◆ EXERCISE ◆
Show each row below that contains the word "perform".

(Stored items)
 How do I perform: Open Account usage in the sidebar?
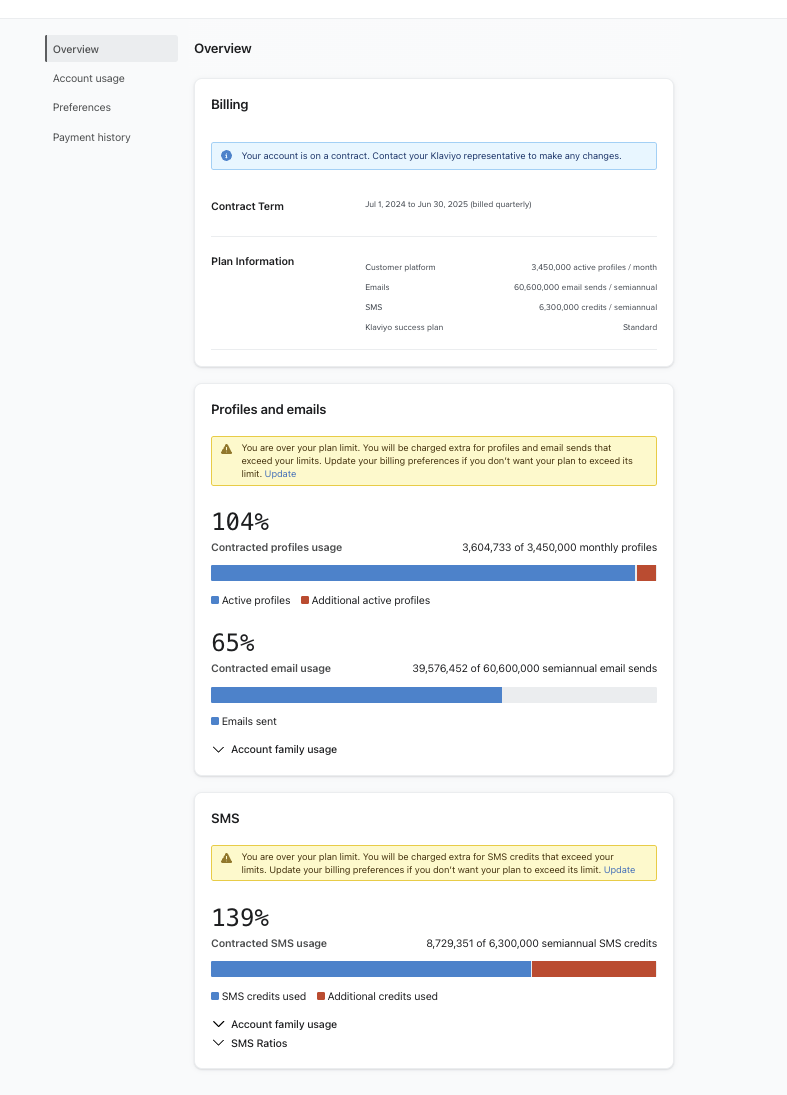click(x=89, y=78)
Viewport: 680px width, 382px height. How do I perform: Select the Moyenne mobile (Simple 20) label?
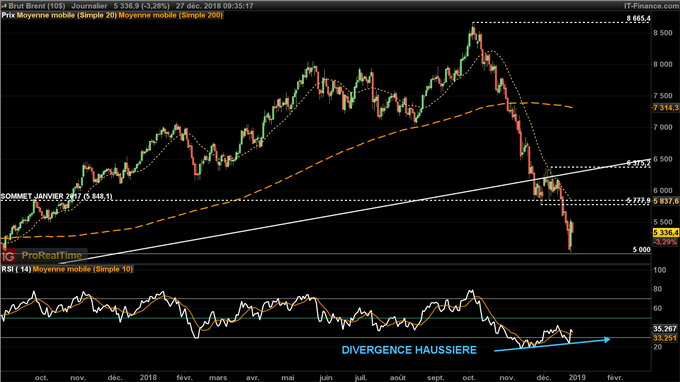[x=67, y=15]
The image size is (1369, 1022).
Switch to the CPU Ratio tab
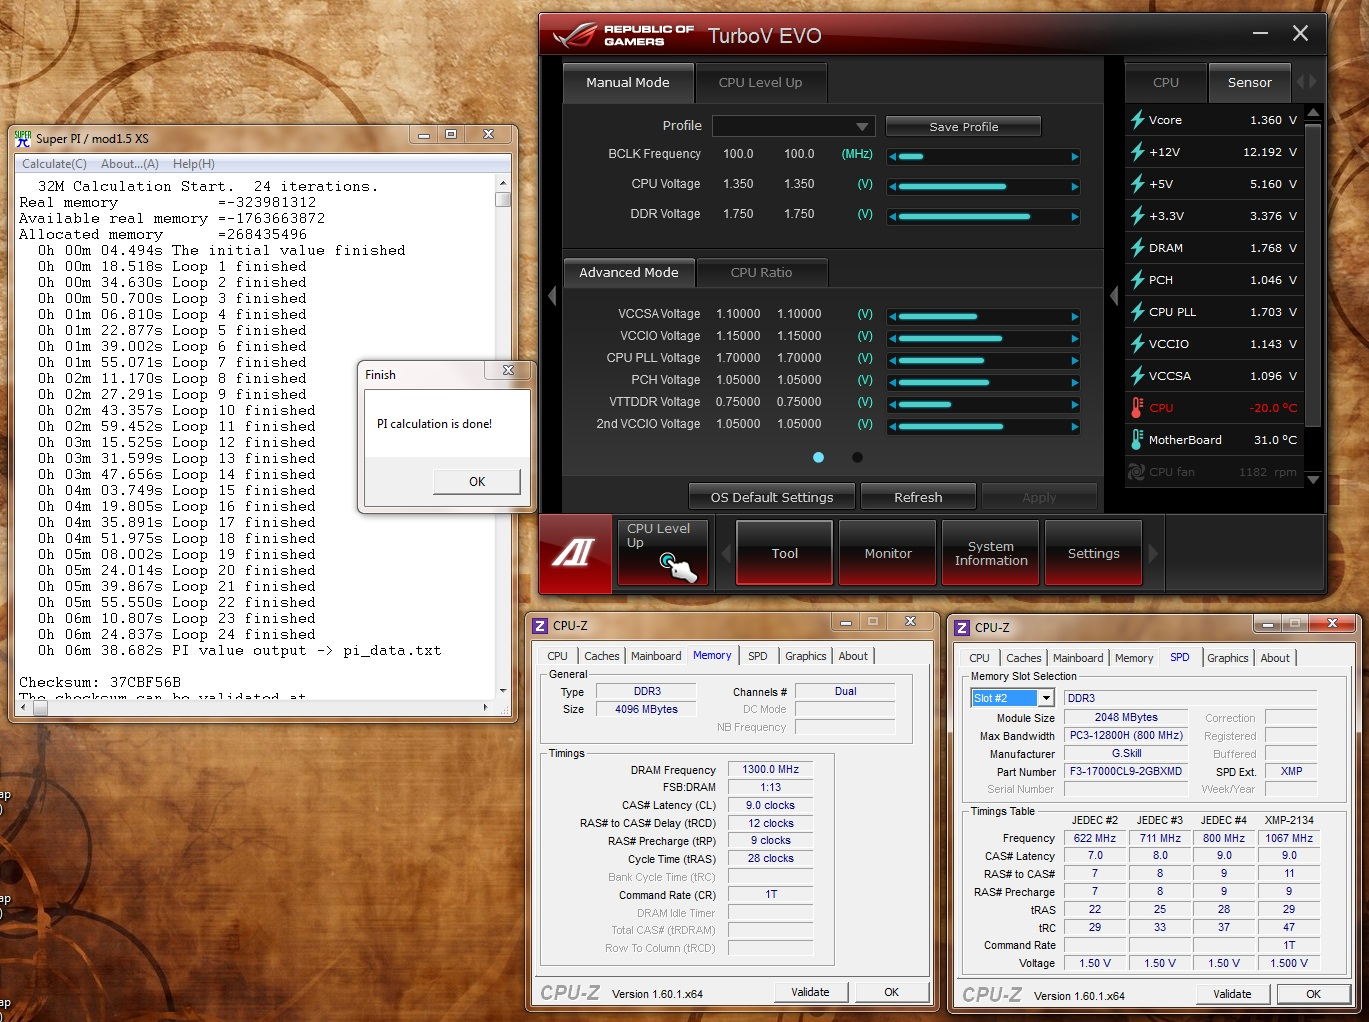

◆ EXERCISE RESULT ◆
 How do I perform: Open Account usage in the sidebar?
Viewport: 680px width, 382px height. How do I perform: Select the Moyenne mobile (Simple 20) label?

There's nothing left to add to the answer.